Когда я вошла в нашу квартиру, Ральфик не выскочил ко мне в прихожую, кругом было тихо-тихо, пахло уксусом и чем-то вроде елки, лампы почти нигде не были зажжены.
Первым я встретила папочку, он был очень рад меня видеть, я тоже. Тихо-тихо повел он меня через темную гостиную в комнату, где лежал больной. Осторожно приотворив дверь, он впустил меня туда.
Здесь было тоже почти темно, горел только ночничок под зеленым абажуром, и еще сильнее пахло не то маринадом, не то лесом. Почти вся мебель из комнаты была куда-то вынесена.
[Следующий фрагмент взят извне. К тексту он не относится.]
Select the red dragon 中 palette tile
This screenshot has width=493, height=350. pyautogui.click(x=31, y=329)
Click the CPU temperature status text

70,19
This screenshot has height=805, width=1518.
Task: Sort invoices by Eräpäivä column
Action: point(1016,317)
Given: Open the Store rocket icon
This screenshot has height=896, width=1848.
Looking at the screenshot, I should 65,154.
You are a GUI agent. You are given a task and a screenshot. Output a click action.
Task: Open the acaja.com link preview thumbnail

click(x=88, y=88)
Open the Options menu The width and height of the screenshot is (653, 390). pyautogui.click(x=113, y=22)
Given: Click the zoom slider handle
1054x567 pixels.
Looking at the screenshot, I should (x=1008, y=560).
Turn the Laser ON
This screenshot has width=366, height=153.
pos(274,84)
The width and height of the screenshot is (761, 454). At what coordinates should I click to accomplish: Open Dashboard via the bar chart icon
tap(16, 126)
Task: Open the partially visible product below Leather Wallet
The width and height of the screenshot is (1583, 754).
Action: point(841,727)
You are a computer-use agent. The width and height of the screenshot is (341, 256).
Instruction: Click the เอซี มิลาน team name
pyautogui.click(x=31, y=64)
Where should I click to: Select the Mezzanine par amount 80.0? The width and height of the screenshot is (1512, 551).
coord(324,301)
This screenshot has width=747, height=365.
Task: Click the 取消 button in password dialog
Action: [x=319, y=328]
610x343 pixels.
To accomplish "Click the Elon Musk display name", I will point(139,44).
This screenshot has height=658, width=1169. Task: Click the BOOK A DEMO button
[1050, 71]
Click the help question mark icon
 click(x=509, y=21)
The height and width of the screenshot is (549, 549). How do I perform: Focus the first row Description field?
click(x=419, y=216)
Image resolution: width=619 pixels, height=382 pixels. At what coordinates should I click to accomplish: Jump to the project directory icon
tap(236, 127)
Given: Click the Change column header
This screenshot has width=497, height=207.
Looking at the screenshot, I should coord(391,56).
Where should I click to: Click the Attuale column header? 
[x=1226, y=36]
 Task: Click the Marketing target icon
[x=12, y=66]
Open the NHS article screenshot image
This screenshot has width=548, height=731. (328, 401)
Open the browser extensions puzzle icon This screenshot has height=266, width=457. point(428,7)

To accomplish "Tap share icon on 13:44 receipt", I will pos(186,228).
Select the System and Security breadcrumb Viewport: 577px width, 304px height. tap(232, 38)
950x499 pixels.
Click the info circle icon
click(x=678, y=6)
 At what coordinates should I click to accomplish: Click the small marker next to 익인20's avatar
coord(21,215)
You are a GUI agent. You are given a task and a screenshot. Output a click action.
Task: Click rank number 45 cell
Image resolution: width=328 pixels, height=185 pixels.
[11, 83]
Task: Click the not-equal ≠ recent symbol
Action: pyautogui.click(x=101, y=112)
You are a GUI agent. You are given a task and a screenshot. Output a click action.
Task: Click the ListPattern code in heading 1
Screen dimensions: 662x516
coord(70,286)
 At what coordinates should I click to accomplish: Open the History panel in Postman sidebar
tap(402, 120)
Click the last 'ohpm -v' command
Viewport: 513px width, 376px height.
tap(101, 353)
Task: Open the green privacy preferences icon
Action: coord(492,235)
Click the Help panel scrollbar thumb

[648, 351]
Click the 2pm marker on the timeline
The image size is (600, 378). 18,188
Остались только две постели: на одной из них лежал Володя, а на придвинутом к ней диванчике сидела мамочка, в своем мухоморовом капотике, с распущенной длинной косой, положив руку на голову больного. Боже, какая ужасная, громадная голова у него сделалась, она занимала чуть не полподушки. Мне даже как-то страшновато стало.
Только мамуся увидела меня, как сейчас же встала, пошла ко мне навстречу, и я в ту же секунду очутилась в ее объятиях. Шутка сказать, сколько не виделись! Три, почти целых три длинных, длинных дня!